DOCUMENT EXTRACT =
==*==

Tags: programming, git, github
[ 14:34 Jan 23, 2017    More programming | permalink to this entry | ]

Plotting Shapes with Python Basemap wwithout Shapefiles

In my article on Plotting election (and other county-level) data with Python Basemap, I used ESRI shapefiles for both states and counties.

But one of the election data files I found, OpenDataSoft's USA 2016 Presidential Election by county had embedded county shapes, available either as CSV or as GeoJSON. (I used the CSV version, but inside the CSV the geo data are encoded as JSON so you'll need JSON decoding either way. But that's no problem.)

Just about all the documentation I found on coloring shapes in Basemap assumed that the shapes were defined as ESRI shapefiles. How do you draw shapes if you have latitude/longitude data in a more open format?

As it turns out, it's quite easy, but it took a fair amount of poking around inside Basemap to figure out how it worked.

In the loop over counties in the US in the previous article, the end goal was to create a matplotlib Polygon and use that to add a Basemap patch. But matplotlib's Polygon wants map coordinates, not latitude/longitude.

If m is your basemap (i.e. you created the map with m = Basemap( ... ), you can translate coordinates like this:

    (mapx, mapy) = m(longitude, latitude)

So once you have a region as a list of (longitude, latitude) coordinate pairs, you can create a colored, shaped patch like this:

    for coord_pair in region:
        coord_pair[0], coord_pair[1] = m(coord_pair[0], coord_pair[1])
    poly = Polygon(region, facecolor=color, edgecolor=color)
    ax.add_patch(poly)

Working with the OpenDataSoft data file was actually a little harder than that, because the list of coordinates was JSON-encoded inside the CSV file, so I had to decode it with json.loads(county["Geo Shape"]). Once decoded, it had some counties as a Polygonlist of lists (allowing for discontiguous outlines), and others as a MultiPolygonlist of list of lists (I'm not sure why, since the Polygon format already allows for discontiguous boundaries)

And a few counties were missing, so there were blanks on the map, which show up as white patches in this screenshot. The counties missing data either have inconsistent formatting in their coordinate lists, or they have only one coordinate pair, and they include Washington, Virginia; Roane, Tennessee; Schley, Georgia; Terrell, Georgia; Marshall, Alabama; Williamsburg, Virginia; and Pike Georgia; plus Oglala Lakota (which is clearly meant to be Oglala, South Dakota), and all of Alaska.

==*==

DATA SHOWN =
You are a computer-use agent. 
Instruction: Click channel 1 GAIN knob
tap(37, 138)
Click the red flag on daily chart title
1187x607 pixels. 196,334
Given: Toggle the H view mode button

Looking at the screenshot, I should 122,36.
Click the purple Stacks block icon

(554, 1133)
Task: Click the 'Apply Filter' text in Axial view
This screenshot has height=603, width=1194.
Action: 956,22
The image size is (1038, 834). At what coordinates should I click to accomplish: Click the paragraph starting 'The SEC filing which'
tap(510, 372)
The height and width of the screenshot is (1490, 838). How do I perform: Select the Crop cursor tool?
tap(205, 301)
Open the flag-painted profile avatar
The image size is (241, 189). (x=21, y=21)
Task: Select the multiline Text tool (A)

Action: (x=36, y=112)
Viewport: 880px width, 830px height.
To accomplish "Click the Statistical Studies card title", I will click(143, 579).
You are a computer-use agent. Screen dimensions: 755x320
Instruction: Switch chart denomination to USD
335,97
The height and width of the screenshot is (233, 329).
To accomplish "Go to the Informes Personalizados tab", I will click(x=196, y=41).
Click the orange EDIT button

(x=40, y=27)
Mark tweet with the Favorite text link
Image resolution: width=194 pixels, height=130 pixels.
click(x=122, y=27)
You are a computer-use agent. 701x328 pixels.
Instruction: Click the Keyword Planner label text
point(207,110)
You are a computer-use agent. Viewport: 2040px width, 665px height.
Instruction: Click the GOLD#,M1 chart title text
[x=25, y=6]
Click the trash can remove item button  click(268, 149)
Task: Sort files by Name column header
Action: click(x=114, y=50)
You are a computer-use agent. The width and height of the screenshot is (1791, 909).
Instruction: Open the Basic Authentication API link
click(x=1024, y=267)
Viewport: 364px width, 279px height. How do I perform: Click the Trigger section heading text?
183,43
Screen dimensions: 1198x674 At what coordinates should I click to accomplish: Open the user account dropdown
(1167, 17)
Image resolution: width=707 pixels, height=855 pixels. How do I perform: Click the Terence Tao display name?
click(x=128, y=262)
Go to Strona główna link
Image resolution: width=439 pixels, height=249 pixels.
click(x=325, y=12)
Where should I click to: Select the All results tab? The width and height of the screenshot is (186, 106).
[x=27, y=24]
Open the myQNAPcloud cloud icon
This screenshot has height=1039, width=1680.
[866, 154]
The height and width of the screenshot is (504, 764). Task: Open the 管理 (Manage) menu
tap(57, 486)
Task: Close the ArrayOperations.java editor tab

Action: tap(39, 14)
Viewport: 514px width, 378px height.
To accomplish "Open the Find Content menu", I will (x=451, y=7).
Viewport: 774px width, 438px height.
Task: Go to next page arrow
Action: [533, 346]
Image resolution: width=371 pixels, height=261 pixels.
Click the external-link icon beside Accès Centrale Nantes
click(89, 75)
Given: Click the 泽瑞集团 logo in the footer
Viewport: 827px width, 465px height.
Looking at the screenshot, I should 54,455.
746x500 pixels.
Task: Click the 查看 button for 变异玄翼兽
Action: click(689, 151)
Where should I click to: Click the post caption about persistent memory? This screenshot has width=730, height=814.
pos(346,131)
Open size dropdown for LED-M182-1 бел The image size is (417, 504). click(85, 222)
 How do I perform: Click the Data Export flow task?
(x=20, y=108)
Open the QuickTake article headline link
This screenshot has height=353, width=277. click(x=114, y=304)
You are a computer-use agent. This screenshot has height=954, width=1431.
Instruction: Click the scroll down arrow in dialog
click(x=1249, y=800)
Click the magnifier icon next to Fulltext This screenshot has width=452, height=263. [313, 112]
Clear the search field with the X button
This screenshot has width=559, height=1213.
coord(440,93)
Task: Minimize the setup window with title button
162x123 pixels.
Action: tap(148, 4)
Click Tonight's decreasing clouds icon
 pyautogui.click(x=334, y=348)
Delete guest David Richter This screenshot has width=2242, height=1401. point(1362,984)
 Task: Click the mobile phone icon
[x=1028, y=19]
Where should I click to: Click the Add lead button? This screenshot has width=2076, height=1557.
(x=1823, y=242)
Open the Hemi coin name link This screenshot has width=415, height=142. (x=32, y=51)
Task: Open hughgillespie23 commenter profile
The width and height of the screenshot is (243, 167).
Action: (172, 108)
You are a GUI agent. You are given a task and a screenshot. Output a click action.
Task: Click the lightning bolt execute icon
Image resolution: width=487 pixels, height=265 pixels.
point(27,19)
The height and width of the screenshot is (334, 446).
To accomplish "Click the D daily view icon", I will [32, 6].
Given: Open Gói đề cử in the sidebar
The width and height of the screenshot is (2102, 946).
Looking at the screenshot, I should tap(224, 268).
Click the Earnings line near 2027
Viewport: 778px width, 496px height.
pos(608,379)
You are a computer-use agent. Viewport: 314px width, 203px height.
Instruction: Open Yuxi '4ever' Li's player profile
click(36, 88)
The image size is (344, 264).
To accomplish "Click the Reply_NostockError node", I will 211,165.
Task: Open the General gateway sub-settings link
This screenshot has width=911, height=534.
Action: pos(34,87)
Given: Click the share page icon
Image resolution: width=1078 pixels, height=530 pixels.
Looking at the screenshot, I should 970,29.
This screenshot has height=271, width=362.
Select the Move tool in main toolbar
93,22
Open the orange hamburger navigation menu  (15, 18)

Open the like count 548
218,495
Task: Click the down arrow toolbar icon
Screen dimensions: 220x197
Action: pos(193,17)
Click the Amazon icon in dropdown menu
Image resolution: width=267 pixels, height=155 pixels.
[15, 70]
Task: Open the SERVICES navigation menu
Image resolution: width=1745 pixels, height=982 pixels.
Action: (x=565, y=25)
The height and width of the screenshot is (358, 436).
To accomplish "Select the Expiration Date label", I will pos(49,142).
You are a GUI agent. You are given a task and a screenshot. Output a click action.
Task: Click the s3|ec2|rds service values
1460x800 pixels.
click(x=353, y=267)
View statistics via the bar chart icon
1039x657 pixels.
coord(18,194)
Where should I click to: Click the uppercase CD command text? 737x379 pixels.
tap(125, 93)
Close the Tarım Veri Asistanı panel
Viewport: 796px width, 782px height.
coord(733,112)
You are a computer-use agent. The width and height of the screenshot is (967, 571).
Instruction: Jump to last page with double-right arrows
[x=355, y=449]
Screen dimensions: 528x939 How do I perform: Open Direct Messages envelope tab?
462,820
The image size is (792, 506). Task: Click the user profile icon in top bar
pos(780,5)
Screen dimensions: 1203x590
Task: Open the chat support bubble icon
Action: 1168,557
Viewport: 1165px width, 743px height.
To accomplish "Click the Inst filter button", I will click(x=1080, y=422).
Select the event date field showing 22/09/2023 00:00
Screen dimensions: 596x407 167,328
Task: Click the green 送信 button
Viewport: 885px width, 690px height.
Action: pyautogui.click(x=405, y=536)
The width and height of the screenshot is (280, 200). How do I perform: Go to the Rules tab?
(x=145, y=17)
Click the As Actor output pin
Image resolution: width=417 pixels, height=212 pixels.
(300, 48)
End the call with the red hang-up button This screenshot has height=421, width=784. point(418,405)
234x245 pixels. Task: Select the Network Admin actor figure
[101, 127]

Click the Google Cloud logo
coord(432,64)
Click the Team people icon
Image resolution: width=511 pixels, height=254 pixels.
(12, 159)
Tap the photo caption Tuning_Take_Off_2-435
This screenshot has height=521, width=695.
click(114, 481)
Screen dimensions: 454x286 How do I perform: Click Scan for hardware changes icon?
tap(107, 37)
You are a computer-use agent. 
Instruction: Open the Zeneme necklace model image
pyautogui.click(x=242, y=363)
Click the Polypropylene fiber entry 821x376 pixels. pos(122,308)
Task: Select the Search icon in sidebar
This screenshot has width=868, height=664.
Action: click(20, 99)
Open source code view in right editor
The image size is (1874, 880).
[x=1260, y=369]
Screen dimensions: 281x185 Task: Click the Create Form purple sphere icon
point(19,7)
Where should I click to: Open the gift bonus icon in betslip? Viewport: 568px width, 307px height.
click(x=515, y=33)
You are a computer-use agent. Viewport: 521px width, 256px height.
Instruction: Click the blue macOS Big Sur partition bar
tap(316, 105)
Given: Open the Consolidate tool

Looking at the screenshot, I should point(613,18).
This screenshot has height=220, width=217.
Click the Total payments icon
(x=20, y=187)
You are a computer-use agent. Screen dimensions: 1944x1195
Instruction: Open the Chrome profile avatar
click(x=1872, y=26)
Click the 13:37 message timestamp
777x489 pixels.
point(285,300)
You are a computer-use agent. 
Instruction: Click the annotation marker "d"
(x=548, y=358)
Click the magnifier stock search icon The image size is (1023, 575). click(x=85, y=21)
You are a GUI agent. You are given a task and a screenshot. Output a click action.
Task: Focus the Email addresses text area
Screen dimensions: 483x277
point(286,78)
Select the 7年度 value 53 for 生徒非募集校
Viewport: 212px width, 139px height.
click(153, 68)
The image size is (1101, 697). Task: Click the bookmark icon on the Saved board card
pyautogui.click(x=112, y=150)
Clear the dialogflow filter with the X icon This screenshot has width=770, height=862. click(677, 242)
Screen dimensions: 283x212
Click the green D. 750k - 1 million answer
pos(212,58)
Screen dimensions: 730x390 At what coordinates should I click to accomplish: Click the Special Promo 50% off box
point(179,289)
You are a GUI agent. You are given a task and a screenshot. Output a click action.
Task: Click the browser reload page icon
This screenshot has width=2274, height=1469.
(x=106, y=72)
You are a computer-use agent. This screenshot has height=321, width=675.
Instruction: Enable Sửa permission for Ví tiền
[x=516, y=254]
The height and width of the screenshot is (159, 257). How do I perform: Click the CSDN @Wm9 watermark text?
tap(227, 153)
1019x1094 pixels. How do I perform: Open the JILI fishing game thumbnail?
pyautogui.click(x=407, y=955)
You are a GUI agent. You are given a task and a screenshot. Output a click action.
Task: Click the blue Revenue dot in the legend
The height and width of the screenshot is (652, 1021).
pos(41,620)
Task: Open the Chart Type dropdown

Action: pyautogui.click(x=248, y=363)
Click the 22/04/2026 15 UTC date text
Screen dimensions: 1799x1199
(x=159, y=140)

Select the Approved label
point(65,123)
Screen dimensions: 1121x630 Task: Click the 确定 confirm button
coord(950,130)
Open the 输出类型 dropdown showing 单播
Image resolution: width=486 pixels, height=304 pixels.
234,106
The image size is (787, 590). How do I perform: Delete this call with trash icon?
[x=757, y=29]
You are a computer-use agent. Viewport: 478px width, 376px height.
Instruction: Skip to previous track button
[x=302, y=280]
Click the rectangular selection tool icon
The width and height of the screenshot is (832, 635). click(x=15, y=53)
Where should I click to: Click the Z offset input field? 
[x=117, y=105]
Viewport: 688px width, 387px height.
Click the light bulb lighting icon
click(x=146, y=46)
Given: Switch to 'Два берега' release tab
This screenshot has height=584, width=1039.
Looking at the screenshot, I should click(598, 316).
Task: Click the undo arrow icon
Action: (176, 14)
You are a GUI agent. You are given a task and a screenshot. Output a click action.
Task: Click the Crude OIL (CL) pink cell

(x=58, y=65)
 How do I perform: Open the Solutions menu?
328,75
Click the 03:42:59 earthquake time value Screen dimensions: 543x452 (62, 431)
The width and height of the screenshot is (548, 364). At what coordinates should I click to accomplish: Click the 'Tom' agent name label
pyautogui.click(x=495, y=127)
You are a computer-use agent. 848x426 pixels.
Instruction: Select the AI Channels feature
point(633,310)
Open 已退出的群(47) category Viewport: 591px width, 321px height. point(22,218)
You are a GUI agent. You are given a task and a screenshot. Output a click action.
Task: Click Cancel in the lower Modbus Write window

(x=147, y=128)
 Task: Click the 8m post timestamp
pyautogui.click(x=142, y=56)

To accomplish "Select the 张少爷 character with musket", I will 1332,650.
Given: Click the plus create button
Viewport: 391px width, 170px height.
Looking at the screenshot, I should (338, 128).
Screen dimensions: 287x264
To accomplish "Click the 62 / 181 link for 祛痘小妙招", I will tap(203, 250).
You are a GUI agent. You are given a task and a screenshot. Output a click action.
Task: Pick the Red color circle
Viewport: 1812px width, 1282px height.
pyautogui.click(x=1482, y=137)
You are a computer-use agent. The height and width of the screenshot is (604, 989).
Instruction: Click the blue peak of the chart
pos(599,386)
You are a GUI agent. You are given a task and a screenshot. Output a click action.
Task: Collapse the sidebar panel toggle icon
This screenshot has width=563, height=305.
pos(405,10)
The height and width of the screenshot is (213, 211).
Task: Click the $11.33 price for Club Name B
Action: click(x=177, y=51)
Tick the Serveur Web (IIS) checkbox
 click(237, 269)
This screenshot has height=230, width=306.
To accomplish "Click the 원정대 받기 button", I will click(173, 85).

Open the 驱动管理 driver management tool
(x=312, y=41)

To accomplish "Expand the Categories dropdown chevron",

==*==

GOALS =
**a)** Condense the paragraph of the Basemap article that begins "Working with the OpenDataSoft data file" into a shorter version that keeps its main facts.
**b)** Please format the lines of the listing as a numbered list, starting at the line containing "View statistics via the bar chart icon" and ending at the line containing "will click(x=1080, y=422).", with blank lines left out.

OUTPUTS FOR THE TASKS =
**a)** The OpenDataSoft file was harder to use because its coordinate lists were JSON-encoded inside the CSV and had to be decoded with json.loads(county["Geo Shape"]). After decoding, some counties were stored as a Polygon (a list of lists, allowing discontiguous outlines) and others as a MultiPolygon (a list of lists of lists). The writer was unsure why, since the Polygon format already allows discontiguous boundaries.

**b)**
1. View statistics via the bar chart icon
2. 1039x657 pixels.
3. coord(18,194)
4. Where should I click to: Click the uppercase CD command text? 737x379 pixels.
5. tap(125, 93)
6. Close the Tarım Veri Asistanı panel
7. Viewport: 796px width, 782px height.
8. coord(733,112)
9. You are a computer-use agent. The width and height of the screenshot is (967, 571).
10. Instruction: Jump to last page with double-right arrows
11. [x=355, y=449]
12. Screen dimensions: 528x939 How do I perform: Open Direct Messages envelope tab?
13. 462,820
14. The image size is (792, 506). Task: Click the user profile icon in top bar
15. pos(780,5)
16. Screen dimensions: 1203x590
17. Task: Open the chat support bubble icon
18. Action: 1168,557
19. Viewport: 1165px width, 743px height.
20. To accomplish "Click the Inst filter button", I will click(x=1080, y=422).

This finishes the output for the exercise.